Bolívar et al. (2016) sugieren, por ejemplo, que los proyectos productivos vía restitución no solo conllevan la reactivación de la economía campesina (como condición de seguridad alimentaria y de reestructuración de lazos familiares y comunitarios), además posibilitan “el retorno de las víctimas al sistema financiero y la vida comercial” (p. 86), la creación de un ambiente de confianza en las instituciones estatales y en otros actores clave en el desarrollo rural (públicos y privados), la construcción de “iniciativas de emprendimiento y asociatividad” (alianzas con actores privados fundamentalmente), entre otros. Adicionalmente, es de destacar un aspecto sobre el que han llamado la atención Uprimny y Sánchez (2010, p. 305), la restitución estaría apuntando a corregir “la ilegalidad del despojo y aclarar los títulos y los derechos individuales sobre los bienes, lo cual serviría para dinamizar el mercado de tierras”, y los proyectos productivos se constituirían en la estrategia de modernización de la economía campesina.

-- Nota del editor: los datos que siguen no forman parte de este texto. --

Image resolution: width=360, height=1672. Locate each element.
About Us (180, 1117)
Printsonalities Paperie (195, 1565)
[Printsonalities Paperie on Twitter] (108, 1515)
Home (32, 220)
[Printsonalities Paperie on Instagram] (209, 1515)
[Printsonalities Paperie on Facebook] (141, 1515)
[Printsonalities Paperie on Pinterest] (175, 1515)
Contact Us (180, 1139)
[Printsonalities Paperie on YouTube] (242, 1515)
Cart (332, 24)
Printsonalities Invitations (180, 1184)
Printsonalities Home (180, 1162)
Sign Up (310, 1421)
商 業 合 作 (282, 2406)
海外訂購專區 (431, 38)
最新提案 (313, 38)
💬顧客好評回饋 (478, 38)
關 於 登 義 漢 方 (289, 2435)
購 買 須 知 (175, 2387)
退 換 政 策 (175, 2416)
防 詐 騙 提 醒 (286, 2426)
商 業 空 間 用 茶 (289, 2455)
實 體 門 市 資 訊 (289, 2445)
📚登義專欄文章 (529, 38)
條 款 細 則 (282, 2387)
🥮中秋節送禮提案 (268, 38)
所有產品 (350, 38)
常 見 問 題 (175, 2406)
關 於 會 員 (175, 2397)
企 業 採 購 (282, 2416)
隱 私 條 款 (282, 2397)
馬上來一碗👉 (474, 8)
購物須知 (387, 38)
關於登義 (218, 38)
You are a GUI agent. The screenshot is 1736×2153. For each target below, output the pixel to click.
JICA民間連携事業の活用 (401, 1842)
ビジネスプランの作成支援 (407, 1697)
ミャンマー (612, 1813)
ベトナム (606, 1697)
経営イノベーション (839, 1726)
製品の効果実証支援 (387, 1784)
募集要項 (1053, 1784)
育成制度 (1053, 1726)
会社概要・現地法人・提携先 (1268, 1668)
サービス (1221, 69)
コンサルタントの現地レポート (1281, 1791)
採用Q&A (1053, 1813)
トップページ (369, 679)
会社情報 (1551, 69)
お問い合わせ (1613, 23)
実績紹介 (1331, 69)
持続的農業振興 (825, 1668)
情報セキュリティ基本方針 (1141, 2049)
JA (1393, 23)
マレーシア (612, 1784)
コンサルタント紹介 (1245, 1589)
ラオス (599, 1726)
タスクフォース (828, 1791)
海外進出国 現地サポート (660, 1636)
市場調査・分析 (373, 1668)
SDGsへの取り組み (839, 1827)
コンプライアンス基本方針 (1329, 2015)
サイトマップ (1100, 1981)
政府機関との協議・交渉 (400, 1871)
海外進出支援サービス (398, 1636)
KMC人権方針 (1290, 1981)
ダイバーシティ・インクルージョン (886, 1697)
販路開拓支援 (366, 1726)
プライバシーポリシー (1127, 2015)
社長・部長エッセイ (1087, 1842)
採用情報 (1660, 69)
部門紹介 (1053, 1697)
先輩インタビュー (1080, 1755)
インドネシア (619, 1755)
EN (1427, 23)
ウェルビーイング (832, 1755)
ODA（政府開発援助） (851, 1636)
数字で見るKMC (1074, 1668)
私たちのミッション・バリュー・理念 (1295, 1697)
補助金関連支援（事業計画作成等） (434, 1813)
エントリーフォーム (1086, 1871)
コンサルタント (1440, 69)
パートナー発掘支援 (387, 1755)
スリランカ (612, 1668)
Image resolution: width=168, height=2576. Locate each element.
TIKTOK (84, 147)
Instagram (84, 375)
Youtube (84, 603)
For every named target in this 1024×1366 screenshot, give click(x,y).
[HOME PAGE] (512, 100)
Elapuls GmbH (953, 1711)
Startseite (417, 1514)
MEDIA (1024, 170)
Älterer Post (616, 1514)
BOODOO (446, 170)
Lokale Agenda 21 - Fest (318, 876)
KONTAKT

Tal como se sostuvo antes, las mujeres cabeza de hogar restituidas se constituyen en sujetos prioritarios para el acceso a incentivos para el diseño y desarrollo de planes productivos. El “acceso a información financiera, tecnológica y de mercado; capacitaciones en desarrollo empresarial y procesos asociativos; acceso a servicios de desarrollo empresarial, financieros (microcrédito, garantías, microseguros) y no financieros (asistencia técnica, capacitaciones, parcelas demostrativas); se constituyen en medidas para propiciar su ingreso al mercado y su encadenamiento productivo” (DNP, 2015, p. 2). La finalidad es que este grupo poblacional adquiera las capacidades para que puedan dar solución “a sus problemas socioempresariales y económicos, para que sean gestoras del cambio y de la mejora y conservación de los recursos productivos, asociativos y naturales”, tal como señala el MADR (2015).